Concept and real-world RL
Value iteration updates the state-value function using the Bellman optimality equation: \(V(s) \leftarrow \max_a \sum_{s’,r} P(s’,r|s,a)[r + \gamma V(s’)]\). It does not maintain an explicit policy; after convergence, the optimal policy is greedy with respect to \(V\). Value iteration is simpler than full policy iteration (no inner evaluation loop) and converges to \(V^*\). It is used in planning when the model is known; in large or continuous spaces we approximate \(V\) or \(Q\) with function approximators and use approximate dynamic programming or model-free methods.
Illustration (value iteration convergence): The optimal value at a non-terminal state (e.g. center of the grid) updates each sweep and converges to \(V^*\). The chart below shows the value at one such state over the first few sweeps (γ=0.9, -1 per step).
Exercise: Implement value iteration for the same gridworld. Use \(\gamma=0.9\) and stop when the value function changes by less than 1e-4. Output the optimal value and policy.
Professor’s hints
- Initialize \(V(s)=0\) for all states (including terminals). In each sweep, for every non-terminal state compute \(V_{new}(s) = \max_a \sum_{s’,r} P(s’,r|s,a)[r + \gamma V(s’)]\). Use the current \(V\) for all next-state values (synchronous update).
- Terminal states: keep \(V\) at 0 and do not update them. After the loop, extract the policy: for each state \(s\), \(\pi(s) = \arg\max_a \sum_{s’,r} P(s’,r|s,a)[r + \gamma V(s’)]\).
- Stop when \(\max_s |V_{new}(s) - V(s)| < 10^{-4}\). Print or plot the 4×4 value table and a 4×4 policy (e.g. arrows or action indices).
Common pitfalls
- Updating terminals: Do not update \(V\) for terminal states; they stay 0. Updating them can break convergence or give wrong values.
- Using \(\gamma=1\) in the exercise: The exercise specifies \(\gamma=0.9\). With \(\gamma=1\) and -1 per step, values can be very negative; the algorithm still converges but numbers differ.
- Policy from V: The optimal policy is greedy w.r.t. \(V\), not w.r.t. the previous policy. Compute the one-step lookahead using the final \(V\) when extracting the policy.

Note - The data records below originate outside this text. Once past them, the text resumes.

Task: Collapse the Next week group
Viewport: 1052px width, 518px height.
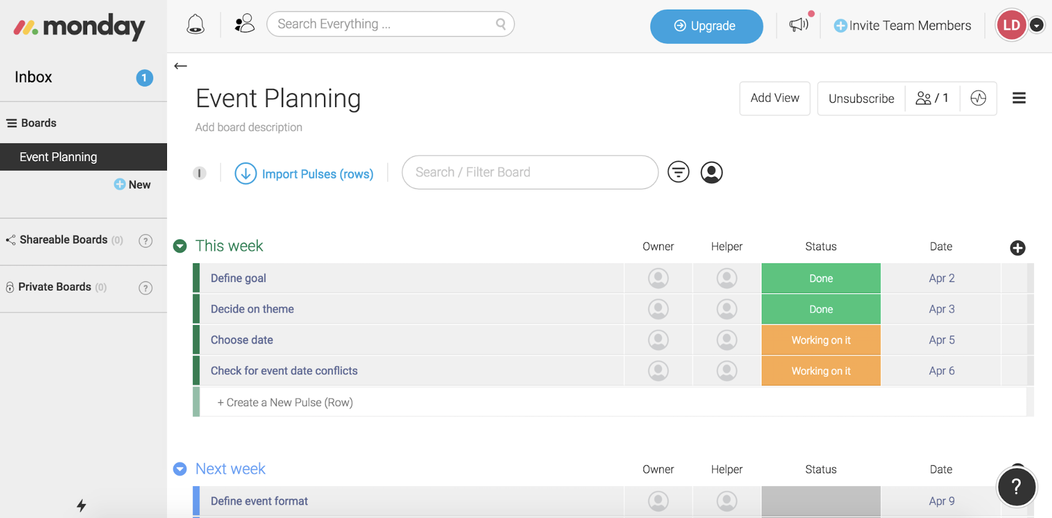Action: 180,469
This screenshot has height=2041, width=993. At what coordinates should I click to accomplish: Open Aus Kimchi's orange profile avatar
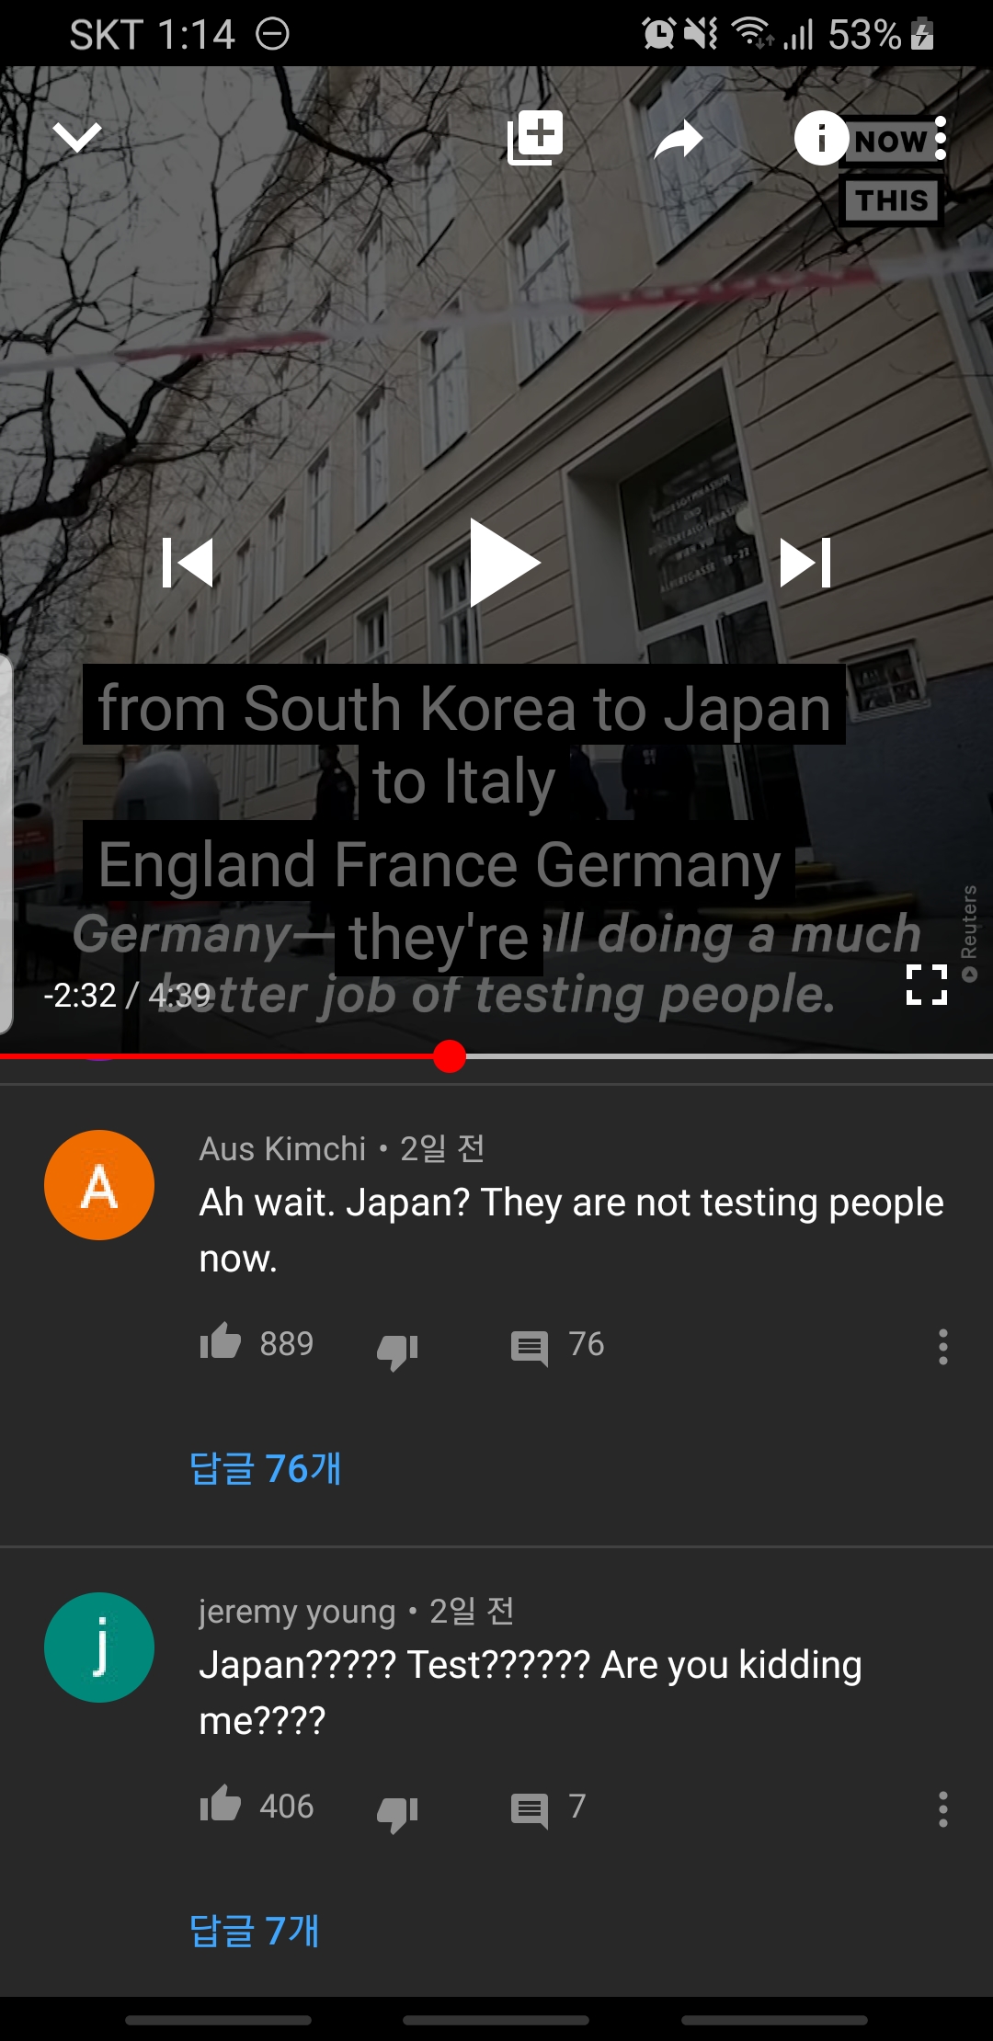99,1185
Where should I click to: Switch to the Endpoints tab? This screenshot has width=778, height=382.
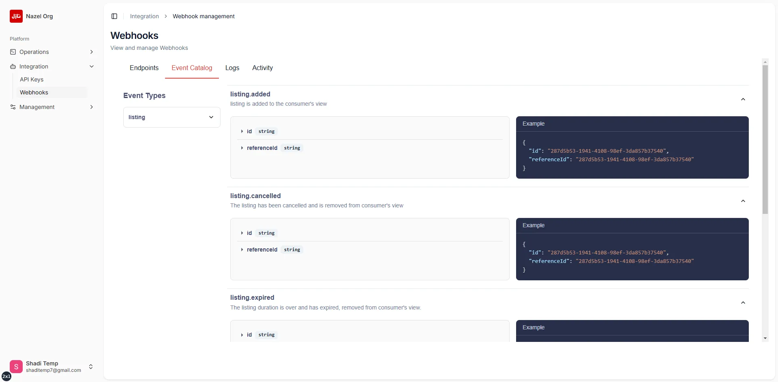144,68
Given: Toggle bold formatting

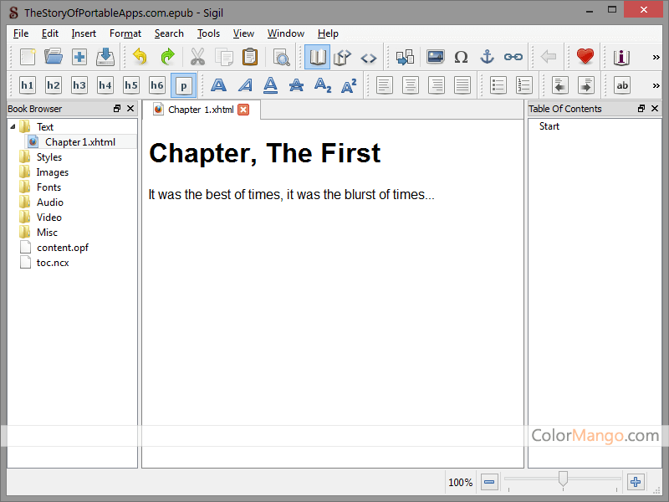Looking at the screenshot, I should (x=217, y=85).
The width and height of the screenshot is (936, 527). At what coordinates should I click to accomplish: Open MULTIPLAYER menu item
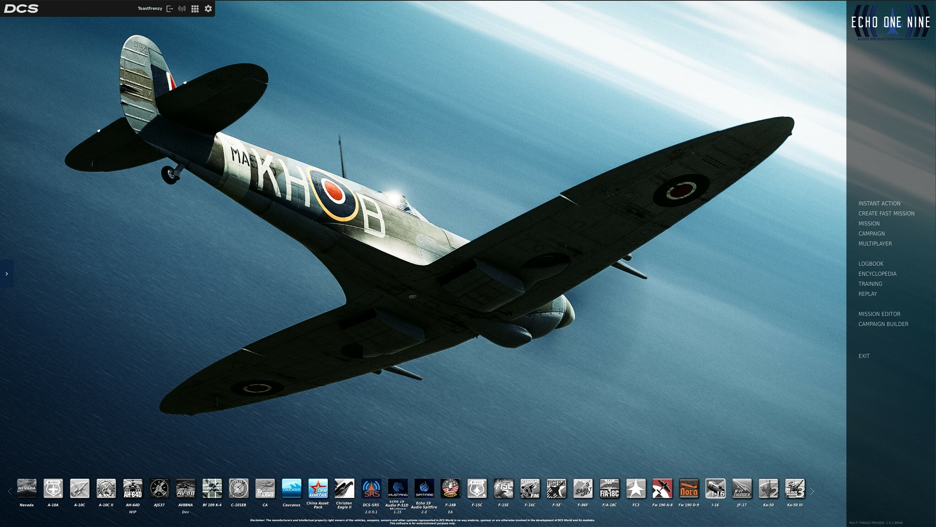(875, 244)
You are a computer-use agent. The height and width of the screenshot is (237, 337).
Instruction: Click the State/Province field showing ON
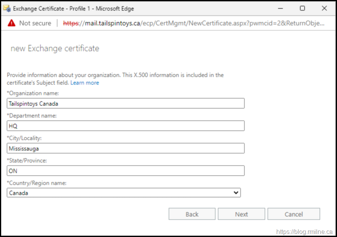point(125,171)
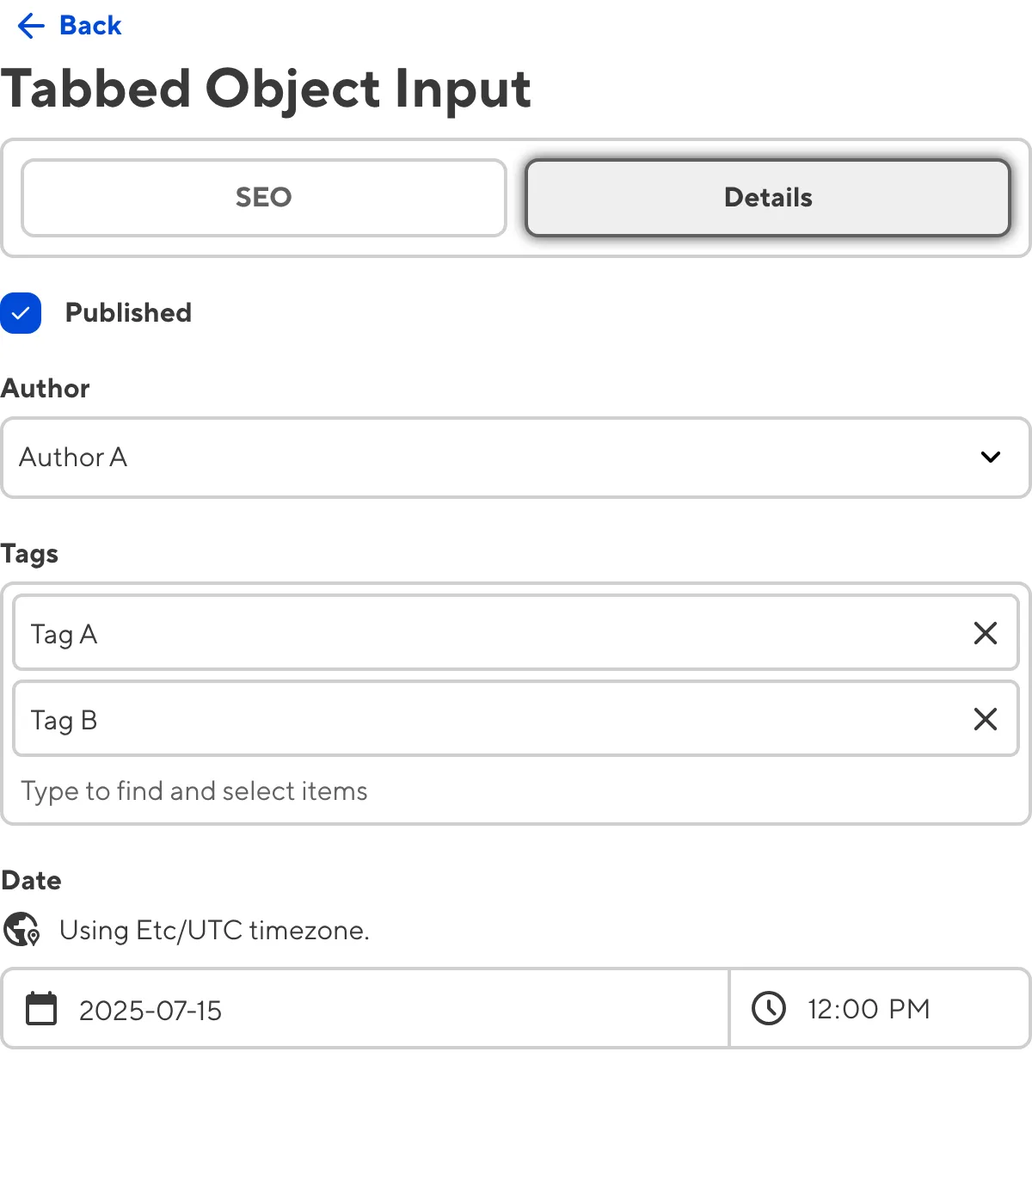Screen dimensions: 1032x1187
Task: Open the time picker showing 12:00 PM
Action: pyautogui.click(x=868, y=1009)
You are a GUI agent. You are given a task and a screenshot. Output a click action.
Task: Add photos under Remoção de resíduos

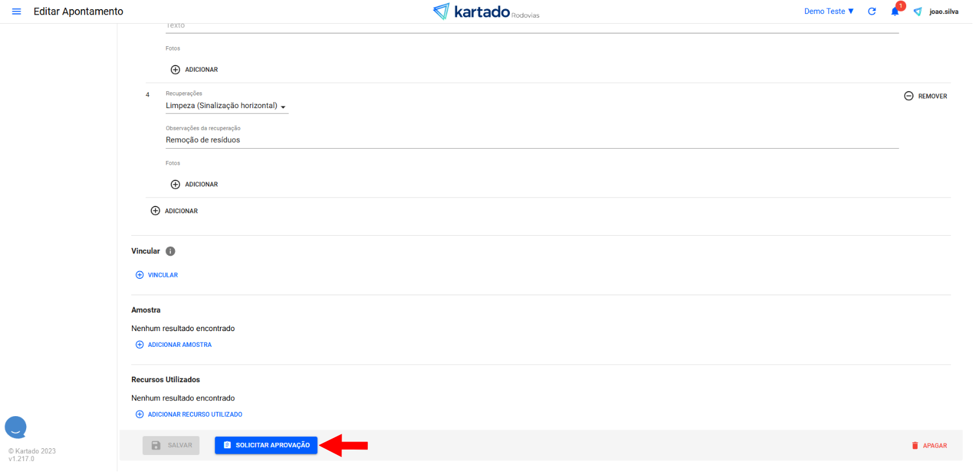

Warm-up: Run value iteration with \(\gamma=0.5\) and then \(\gamma=0.99\) on the same gridworld. How does the optimal \(V\) near the center change? Answer: With higher \(\gamma\) (e.g. 0.99), future rewards matter more, so the optimal \(V\) near the center is less negative (closer to 0 or higher) because the agent is “less discouraged” by the -1 per step—the distant terminal reward is weighted more. With lower \(\gamma\) (e.g. 0.5), the agent heavily discounts the future, so values near the center are more negative; the optimal policy may still go to the terminal, but the magnitude of \(V\) is smaller (more negative). So: higher \(\gamma\) ⇒ values reflect longer horizons and are typically larger (less negative when reward is -1 per step). This is the same trade-off in any discounted MDP: \(\gamma\) controls how much we care about the long term.Worked solution (warm-up: effect of γ on V)
Extra practice
- Warm-up: Run value iteration with \(\gamma=0.5\) and then \(\gamma=0.99\) on the same gridworld. How does the optimal \(V\) near the center change? (Higher \(\gamma\) ⇒ future rewards matter more ⇒ values reflect longer horizons.)
- Coding: Implement value iteration for a 4×4 gridworld with goal and terminal states. Plot the optimal \(V^*\) as a heatmap and the optimal policy as arrows. Verify that the policy points toward the goal.
- Challenge: Add a single “obstacle” cell in the middle that the agent cannot enter (e.g. (1,1)). Update the transition model so actions into the obstacle leave the agent in place with reward -1. Re-run value iteration and show the optimal policy avoids the obstacle.